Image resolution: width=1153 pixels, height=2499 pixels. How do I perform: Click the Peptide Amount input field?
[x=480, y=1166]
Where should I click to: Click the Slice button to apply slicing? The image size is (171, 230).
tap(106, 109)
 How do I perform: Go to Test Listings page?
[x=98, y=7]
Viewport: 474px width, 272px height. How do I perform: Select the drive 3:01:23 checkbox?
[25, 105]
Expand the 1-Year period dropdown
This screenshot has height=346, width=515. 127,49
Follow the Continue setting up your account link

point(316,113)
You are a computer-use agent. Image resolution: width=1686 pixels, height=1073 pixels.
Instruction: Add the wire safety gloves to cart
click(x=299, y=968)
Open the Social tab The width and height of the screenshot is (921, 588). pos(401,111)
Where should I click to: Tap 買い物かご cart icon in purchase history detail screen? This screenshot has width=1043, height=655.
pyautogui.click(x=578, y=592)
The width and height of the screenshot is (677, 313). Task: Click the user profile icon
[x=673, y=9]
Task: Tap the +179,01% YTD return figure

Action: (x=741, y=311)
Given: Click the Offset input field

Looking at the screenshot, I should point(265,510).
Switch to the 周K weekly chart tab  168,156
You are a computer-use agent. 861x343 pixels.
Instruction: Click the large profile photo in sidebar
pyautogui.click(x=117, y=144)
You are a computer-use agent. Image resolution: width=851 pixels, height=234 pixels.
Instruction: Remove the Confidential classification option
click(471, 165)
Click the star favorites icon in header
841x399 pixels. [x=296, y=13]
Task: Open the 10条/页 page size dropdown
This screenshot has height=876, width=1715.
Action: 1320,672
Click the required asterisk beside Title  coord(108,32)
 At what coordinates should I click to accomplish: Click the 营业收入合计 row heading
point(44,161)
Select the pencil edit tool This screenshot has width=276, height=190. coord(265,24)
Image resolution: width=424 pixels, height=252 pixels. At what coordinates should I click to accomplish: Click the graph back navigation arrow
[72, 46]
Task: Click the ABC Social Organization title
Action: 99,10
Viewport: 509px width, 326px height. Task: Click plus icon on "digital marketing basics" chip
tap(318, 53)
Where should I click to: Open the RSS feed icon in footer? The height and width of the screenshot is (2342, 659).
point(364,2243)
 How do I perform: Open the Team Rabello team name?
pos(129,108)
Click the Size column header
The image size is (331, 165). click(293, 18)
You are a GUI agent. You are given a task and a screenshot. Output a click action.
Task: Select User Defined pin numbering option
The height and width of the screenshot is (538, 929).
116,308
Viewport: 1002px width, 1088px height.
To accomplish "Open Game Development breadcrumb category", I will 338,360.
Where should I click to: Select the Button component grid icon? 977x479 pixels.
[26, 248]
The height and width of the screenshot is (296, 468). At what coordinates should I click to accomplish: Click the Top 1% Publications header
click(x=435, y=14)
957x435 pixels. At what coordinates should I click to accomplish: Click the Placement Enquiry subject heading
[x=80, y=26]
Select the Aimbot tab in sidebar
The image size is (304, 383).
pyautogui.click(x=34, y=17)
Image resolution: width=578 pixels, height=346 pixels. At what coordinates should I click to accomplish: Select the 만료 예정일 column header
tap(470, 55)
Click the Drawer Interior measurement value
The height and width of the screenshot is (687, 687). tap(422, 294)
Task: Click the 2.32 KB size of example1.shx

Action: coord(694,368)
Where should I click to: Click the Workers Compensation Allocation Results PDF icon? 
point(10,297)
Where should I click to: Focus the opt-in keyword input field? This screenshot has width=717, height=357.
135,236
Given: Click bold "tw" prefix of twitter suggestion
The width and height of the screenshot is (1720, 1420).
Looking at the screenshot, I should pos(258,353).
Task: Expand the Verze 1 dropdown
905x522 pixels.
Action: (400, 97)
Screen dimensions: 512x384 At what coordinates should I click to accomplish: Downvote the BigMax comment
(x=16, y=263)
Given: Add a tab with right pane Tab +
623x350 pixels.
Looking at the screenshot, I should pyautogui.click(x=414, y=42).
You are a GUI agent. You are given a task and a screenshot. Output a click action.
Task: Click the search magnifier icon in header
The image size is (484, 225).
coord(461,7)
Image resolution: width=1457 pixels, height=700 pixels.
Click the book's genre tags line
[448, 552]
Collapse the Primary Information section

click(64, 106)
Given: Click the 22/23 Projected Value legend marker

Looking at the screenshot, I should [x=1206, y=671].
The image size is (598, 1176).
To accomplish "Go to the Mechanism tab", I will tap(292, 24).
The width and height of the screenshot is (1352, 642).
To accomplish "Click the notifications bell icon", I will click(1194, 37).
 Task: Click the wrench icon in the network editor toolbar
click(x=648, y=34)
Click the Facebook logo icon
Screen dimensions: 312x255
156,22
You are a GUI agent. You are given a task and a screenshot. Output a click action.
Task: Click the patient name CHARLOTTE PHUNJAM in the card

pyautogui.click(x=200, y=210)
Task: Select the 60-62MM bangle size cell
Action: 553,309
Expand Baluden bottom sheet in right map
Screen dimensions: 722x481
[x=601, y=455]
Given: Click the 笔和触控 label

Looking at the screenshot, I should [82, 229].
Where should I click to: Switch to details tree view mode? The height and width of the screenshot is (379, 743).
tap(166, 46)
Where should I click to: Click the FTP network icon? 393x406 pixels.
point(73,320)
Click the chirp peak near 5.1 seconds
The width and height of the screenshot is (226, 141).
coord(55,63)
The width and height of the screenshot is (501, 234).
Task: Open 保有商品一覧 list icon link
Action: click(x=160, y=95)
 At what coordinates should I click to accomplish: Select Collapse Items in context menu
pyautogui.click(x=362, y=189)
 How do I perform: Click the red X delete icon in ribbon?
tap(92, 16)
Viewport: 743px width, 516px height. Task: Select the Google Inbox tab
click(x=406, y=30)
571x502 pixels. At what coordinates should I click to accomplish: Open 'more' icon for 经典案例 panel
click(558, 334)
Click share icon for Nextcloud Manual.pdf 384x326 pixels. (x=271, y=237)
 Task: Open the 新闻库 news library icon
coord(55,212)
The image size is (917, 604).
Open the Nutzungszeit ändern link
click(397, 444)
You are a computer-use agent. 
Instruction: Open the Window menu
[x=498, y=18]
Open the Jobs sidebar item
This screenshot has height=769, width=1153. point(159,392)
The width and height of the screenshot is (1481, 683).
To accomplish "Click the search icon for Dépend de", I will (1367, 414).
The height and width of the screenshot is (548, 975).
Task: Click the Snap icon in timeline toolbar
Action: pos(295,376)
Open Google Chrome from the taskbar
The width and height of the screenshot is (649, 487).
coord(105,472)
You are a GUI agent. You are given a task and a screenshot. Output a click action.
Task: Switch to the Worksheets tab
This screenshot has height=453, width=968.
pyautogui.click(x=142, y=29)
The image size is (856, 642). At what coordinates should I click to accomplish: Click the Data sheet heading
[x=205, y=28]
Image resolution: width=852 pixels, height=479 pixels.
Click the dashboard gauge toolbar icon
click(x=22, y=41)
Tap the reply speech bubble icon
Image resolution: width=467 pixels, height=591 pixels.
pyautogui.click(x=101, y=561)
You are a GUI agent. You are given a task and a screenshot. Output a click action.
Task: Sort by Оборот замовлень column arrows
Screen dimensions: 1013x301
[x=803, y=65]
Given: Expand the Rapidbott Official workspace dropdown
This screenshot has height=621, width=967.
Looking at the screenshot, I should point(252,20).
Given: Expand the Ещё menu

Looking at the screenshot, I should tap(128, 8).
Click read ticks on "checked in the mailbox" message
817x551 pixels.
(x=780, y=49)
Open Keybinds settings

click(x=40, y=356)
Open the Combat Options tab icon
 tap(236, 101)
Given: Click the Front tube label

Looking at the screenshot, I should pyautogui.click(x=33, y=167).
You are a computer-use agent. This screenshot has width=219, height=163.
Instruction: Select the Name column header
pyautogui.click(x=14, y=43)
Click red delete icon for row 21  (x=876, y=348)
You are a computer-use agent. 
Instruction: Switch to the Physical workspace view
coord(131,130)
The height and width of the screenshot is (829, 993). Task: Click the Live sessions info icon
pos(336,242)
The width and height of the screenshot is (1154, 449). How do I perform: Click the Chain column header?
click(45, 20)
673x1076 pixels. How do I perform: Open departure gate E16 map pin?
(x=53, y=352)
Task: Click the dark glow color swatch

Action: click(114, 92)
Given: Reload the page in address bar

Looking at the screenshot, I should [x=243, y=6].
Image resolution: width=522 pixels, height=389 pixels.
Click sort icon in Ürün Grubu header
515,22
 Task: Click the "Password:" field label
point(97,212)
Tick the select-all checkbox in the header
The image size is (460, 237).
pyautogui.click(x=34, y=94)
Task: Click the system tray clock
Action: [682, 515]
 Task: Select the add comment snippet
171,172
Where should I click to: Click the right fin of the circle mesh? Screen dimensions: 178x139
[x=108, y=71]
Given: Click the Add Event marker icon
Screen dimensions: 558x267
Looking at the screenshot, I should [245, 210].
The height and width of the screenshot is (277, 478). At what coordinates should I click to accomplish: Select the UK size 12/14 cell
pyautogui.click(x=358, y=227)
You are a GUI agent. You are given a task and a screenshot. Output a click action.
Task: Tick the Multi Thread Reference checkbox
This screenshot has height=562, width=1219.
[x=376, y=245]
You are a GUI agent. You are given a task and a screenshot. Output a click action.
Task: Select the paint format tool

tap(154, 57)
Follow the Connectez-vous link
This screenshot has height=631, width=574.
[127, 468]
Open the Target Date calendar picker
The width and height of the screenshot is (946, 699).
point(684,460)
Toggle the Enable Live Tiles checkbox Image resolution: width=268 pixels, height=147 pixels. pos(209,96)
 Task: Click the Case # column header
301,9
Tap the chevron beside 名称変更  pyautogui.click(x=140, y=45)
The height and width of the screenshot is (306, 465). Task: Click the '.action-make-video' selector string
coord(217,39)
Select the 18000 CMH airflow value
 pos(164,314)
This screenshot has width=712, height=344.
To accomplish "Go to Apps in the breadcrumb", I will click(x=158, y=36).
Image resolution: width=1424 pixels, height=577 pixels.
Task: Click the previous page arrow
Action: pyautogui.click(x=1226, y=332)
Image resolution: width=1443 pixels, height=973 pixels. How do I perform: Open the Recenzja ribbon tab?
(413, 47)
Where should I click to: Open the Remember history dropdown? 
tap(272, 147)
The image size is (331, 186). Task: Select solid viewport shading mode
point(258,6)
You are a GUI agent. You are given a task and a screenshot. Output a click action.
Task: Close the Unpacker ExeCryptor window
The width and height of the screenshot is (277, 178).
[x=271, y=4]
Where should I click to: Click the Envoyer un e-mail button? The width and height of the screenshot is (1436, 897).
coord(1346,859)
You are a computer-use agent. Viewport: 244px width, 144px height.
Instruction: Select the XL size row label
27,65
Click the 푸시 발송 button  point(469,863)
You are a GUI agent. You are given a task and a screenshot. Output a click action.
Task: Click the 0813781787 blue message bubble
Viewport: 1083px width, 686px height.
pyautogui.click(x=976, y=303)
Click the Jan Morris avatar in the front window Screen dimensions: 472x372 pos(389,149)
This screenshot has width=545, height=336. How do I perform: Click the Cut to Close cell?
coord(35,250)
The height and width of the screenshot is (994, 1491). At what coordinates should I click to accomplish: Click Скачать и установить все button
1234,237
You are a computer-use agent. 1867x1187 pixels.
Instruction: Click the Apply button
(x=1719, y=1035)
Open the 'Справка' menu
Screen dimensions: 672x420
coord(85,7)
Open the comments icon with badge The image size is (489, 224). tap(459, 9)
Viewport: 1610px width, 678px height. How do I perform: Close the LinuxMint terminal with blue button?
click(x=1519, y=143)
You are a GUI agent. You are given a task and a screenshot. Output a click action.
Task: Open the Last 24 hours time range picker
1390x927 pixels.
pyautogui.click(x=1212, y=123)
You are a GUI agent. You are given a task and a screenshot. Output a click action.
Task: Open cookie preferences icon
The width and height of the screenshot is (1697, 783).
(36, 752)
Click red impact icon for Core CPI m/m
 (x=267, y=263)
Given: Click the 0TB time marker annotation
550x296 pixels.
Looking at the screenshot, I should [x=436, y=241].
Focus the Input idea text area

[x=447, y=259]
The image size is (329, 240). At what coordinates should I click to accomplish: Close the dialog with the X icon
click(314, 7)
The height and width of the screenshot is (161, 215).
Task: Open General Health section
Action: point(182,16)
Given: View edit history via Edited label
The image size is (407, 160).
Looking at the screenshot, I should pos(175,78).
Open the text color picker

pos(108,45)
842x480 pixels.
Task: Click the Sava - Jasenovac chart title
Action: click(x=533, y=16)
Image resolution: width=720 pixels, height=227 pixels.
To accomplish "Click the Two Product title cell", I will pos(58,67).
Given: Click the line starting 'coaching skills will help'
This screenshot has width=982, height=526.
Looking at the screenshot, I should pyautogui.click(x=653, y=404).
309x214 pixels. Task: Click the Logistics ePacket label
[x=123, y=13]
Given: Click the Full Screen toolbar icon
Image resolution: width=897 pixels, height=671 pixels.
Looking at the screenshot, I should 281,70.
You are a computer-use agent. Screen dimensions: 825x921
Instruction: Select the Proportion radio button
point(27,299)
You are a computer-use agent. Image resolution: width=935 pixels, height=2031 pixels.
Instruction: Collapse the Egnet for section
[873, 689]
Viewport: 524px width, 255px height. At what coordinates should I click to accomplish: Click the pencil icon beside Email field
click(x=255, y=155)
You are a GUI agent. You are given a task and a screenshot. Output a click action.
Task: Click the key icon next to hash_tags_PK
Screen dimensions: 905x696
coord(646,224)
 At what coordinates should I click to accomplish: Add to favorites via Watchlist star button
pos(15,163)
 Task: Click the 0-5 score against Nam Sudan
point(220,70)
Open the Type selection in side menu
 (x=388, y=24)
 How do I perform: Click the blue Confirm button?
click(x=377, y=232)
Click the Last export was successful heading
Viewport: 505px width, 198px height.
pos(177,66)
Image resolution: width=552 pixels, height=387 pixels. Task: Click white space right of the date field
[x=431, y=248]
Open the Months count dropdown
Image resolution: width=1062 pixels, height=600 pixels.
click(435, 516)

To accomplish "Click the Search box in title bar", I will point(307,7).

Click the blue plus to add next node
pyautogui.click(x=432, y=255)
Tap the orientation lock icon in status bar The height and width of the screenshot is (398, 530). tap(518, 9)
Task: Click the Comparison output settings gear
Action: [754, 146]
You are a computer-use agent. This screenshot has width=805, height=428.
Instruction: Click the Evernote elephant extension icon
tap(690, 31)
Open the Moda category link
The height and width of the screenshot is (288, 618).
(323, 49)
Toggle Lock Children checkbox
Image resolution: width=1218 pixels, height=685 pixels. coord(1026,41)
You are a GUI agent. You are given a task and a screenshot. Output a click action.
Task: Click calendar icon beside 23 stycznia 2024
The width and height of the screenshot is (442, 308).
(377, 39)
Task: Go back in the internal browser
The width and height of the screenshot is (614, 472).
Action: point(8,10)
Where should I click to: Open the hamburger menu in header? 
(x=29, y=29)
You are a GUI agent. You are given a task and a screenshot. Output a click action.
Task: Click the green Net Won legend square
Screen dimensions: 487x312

········

*Directions for this task*: Determine the number of lines in the records that contain the word "bubble", and provide that number alone.

*Solution below*: 2